A group of researchers from the UK and the US have used machine learning techniques to successfully predict earthquakes. Although their work was performed in a laboratory setting, the experiment closely mimics real-life conditions, and the results could be used to predict the timing of a real earthquake.
The team, from the University of Cambridge, Los Alamos National Laboratory and Boston University, identified a hidden signal leading up to earthquakes, and used this ‘fingerprint’ to train a machine learning algorithm to predict future earthquakes. Their results, which could also be applied to avalanches, landslides and more, are reported in the journal Geophysical Review Letters.
For geoscientists, predicting the timing and magnitude of an earthquake is a fundamental goal. Generally speaking, pinpointing where an earthquake will occur is fairly straightforward: if an earthquake has struck a particular place before, the chances are it will strike there again. The questions that have challenged scientists for decades are how to pinpoint when an earthquake will occur, and how severe it will be. Over the past 15 years, advances in instrument precision have been made, but a reliable earthquake prediction technique has not yet been developed.
As part of a project searching for ways to use machine learning techniques to make gallium nitride (GaN) LEDs more efficient, the study’s first author, Bertrand Rouet-Leduc, who was then a PhD student at Cambridge, moved to Los Alamos National Laboratory in New Mexico to start a collaboration on machine learning in materials science between Cambridge University and Los Alamos. From there the team started helping the Los Alamos Geophysics group on machine learning questions.
The team at Los Alamos, led by Paul Johnson, studies the interactions among earthquakes, precursor quakes (often very small earth movements) and faults, with the hope of developing a method to predict earthquakes. Using a lab-based system that mimics real earthquakes, the researchers used machine learning techniques to analyse the acoustic signals coming from the ‘fault’ as it moved and search for patterns.
The laboratory apparatus uses steel blocks to closely mimic the physical forces at work in a real earthquake, and also records the seismic signals and sounds that are emitted. Machine learning is then used to find the relationship between the acoustic signal coming from the fault and how close it is to failing.
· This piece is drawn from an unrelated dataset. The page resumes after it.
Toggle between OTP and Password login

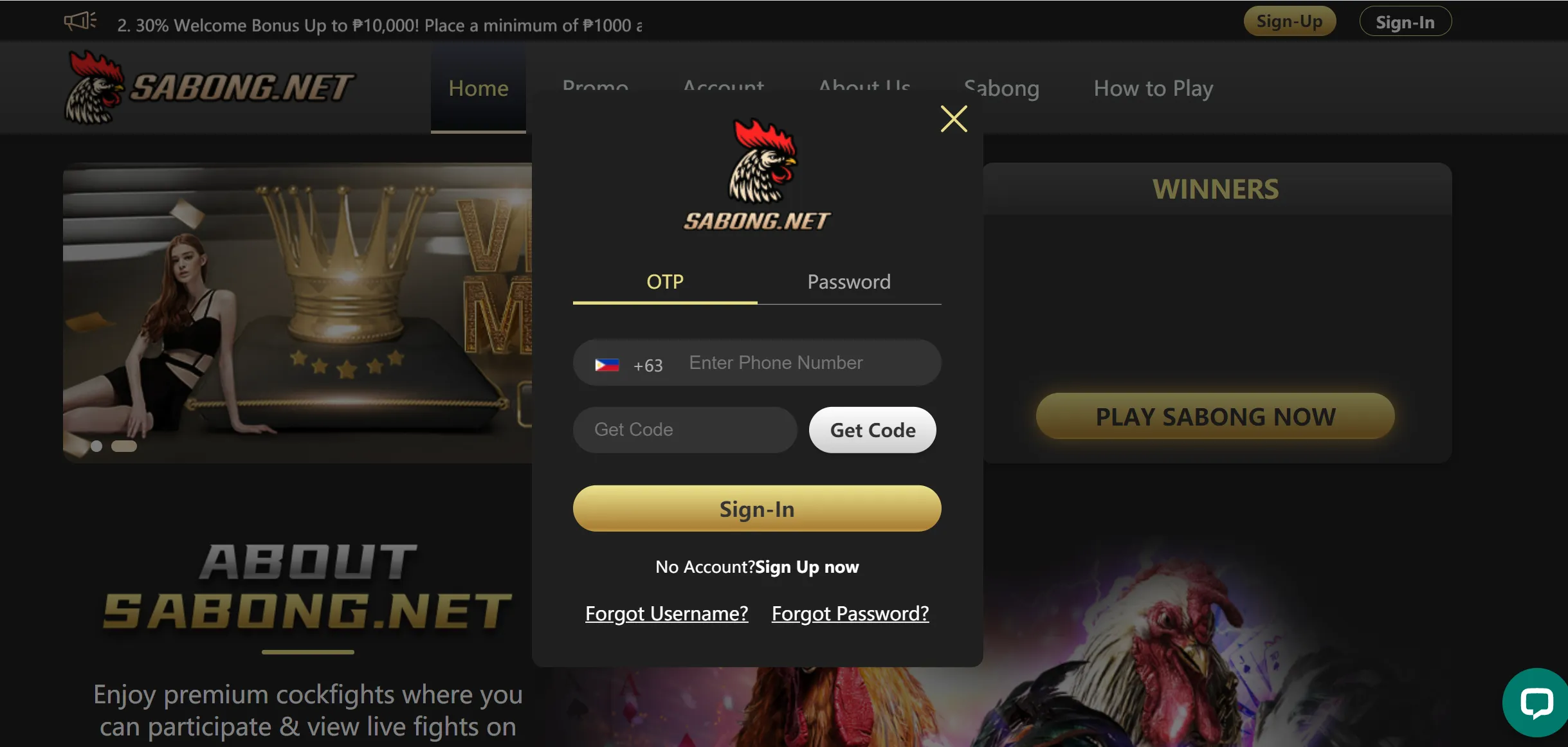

The machine learning algorithm was able to identify a particular pattern in the sound, previously thought to be nothing more than noise, which occurs long before an earthquake. The characteristics of this sound pattern can be used to give a precise estimate (within a few percent) of the stress on the fault (that is, how much force is it under) and to estimate the time remaining before failure, which gets more and more precise as failure approaches. The team now thinks that this sound pattern is a direct measure of the elastic energy that is in the system at a given time.
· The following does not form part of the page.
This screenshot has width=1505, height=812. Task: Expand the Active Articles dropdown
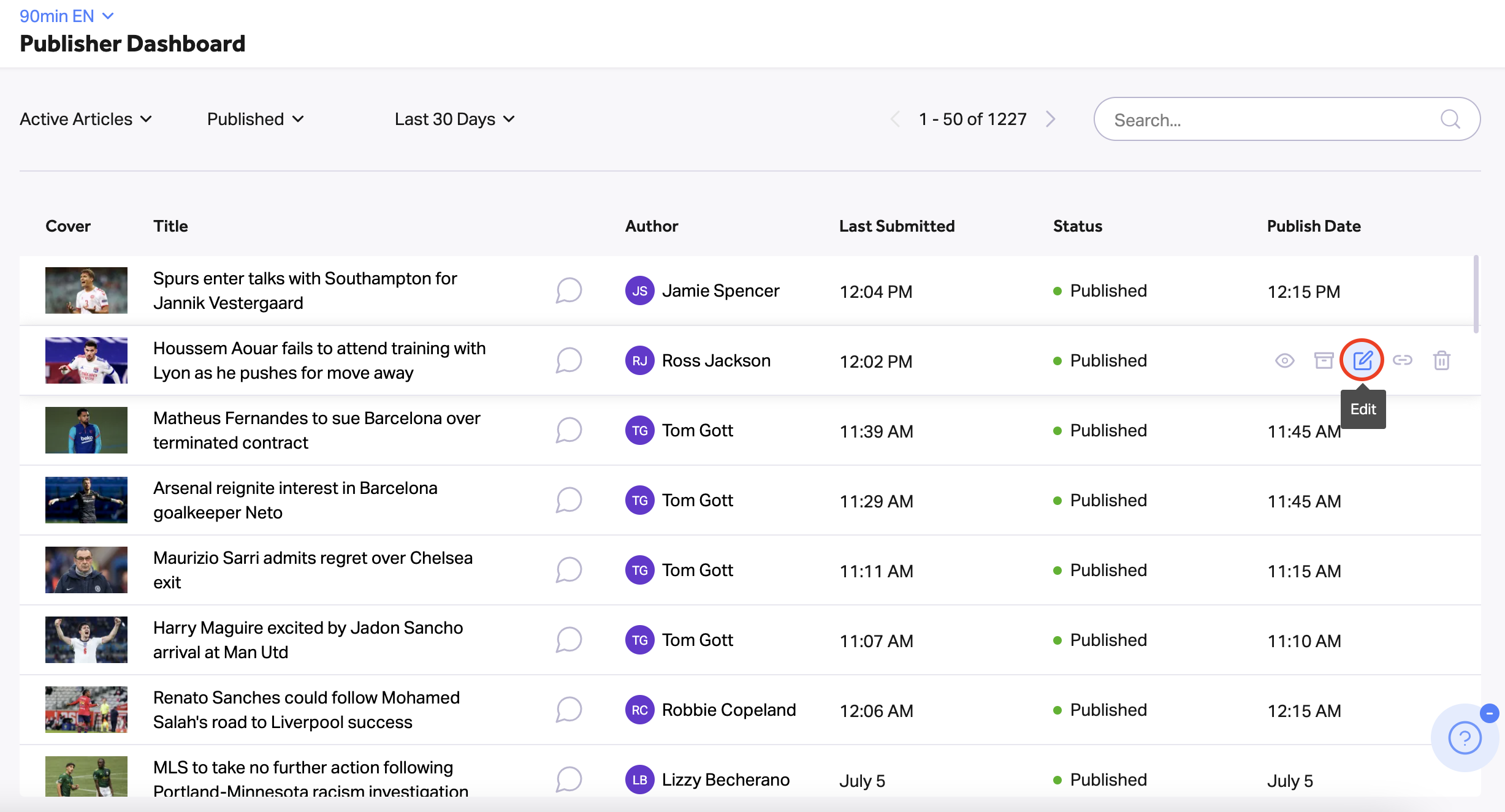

“This is the first time that machine learning has been used to analyse acoustic data to predict when an earthquake will occur, long before it does, so that plenty of warning time can be given – it’s incredible what machine learning can do,” said co-author Professor Sir Colin Humphreys of Cambridge’s Department of Materials Science & Metallurgy, whose main area of research is energy-efficient and cost-effective LEDs. Humphreys was Rouet-Leduc’s supervisor when he was a PhD student at Cambridge.
“Machine learning enables the analysis of datasets too large to handle manually and looks at data in an unbiased way that enables discoveries to be made,” said Rouet-Leduc.
Although the researchers caution that there are multiple differences between a lab-based experiment and a real earthquake, they hope to progressively scale up their approach by applying it to real systems which most resemble their lab system. One such site is in California along the San Andreas Fault, where characteristic small repeating earthquakes are similar to those in the lab-based earthquake simulator. Progress is also being made on the Cascadia fault in the Pacific Northwest of the United States and British Columbia, Canada, where repeating slow earthquakes that occur over weeks or months are also very similar to laboratory earthquakes.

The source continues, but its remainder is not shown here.